It’s been exactly one month since my fall and my knee is still tweaked but making some progress. I am able to roam at least to Shakshang a roundtrip of three miles but it smarts afterwards from excursion, as usual forbearance is needed. Tomorrow teaching will continue and I will embrace my new schedule and extra classes, after all I am here to teach and for that I am grateful. Rainclouds accumulated in the evening pooling in the high cirques briefly revealing the lost Dragon’s Tail contour before sweeping into the valley engulfing our ridge. The monsoon denotes an intensely passive rhythm distinct from other seasons. Bhutan doesn’t have seasons that I’m familiar with, rather different aspects of winter and summer bleeding into spring and fall. Summer is ruled by the rain an ocean of mist settled over the country the tendrils of the great Bengal Monsoon stalled over the labyrinth of the eastern Himalayas.

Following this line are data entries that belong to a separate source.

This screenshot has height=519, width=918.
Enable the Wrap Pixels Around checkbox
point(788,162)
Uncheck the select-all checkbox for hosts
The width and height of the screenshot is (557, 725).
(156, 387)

When living in Bhutan one must be vigilant constantly reinventing oneself in the classroom and in life. It’s a marathon of endurance which must be endured with grace, humor, and humility. For me it’s been an arduous odyssey. A knock at my door, Sangay Tobgay wants to charge his I Pod, his results have dropped and I worry that he won’t pass the Ten Standard Exam. A boy that smart has so much to contribute even if his test scores don’t prove that. He is so much like me and I never would have passed that the government examination at his age. What can I do as a teacher to better prepare them for standardized tests and still teach them how to be well rounded pupils? This is a formidable challenge of teaching in East Bhutan, a constant process of picking yourself up and dusting yourself off, of giving as much as you take. The great ones give more than they take like Father Mackey and Nancy Strickland. Bhutan gives me so much it overflows the coke bottle of my soul, The Dragon gives in ways I am blind too and ways glaringly apparent. Standing in her spotlight at the center of the universe is a mesmerizing mountainous mandala, a trove of raw purity and awareness packed with precious people, gigantic bees, and plants. I consider it my auspicious karma to be here no matter what outcomes may occur. At this stage in my Samsara adventure I am reborn into this valley. Skeptical as I am, it seems improbable that this is my first trip down the corridor of this valley trolling the Dangme Chu. Nor is it the first interaction with certain people here but how I’m bound into their matrix alludes my finite perceptions. Where it is my good fortune to be here, I also feel called to teach them in this exchange, manifesting my own destiny.                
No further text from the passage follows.